(What you are asked to do) If a line of the records holds the word "will", copy it out.

▽

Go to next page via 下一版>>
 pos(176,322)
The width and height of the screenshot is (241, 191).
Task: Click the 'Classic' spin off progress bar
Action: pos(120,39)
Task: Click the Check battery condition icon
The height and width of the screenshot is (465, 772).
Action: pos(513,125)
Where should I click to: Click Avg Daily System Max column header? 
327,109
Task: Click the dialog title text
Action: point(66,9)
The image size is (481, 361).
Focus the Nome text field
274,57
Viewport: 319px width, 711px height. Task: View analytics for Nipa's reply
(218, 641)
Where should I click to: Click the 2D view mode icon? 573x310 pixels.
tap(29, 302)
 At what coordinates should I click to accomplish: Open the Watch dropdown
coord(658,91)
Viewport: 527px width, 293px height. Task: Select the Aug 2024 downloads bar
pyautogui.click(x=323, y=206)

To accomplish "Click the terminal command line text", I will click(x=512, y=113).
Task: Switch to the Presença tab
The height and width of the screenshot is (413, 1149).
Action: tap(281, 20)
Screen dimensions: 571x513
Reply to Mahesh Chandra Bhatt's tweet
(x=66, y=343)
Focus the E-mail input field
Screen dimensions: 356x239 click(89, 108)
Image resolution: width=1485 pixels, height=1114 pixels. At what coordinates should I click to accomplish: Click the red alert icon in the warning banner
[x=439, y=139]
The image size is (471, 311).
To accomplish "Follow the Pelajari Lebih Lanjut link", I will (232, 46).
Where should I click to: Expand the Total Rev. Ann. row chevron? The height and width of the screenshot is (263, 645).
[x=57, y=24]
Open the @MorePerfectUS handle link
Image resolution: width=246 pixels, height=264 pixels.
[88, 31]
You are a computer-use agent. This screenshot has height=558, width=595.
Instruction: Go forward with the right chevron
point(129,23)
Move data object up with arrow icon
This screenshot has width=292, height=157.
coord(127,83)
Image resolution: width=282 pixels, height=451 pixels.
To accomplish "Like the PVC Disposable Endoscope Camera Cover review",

△

(Result of this exercise)
To accomplish "Click the terminal command line text", I will click(x=512, y=113).
To accomplish "Follow the Pelajari Lebih Lanjut link", I will (232, 46).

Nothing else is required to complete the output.